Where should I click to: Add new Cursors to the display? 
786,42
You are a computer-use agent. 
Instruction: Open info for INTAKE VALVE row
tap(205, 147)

- What you should do
Rescale these lines by multiplying every coordinate in the answers by 1.2 and rounding each result to a whole number, with halves rounded up. Write all of the lines out again, requests included, changing only those coordinates.

- Reply to the task
Where should I click to: Add new Cursors to the display? 
943,50
You are a computer-use agent. 
Instruction: Open info for INTAKE VALVE row
tap(246, 176)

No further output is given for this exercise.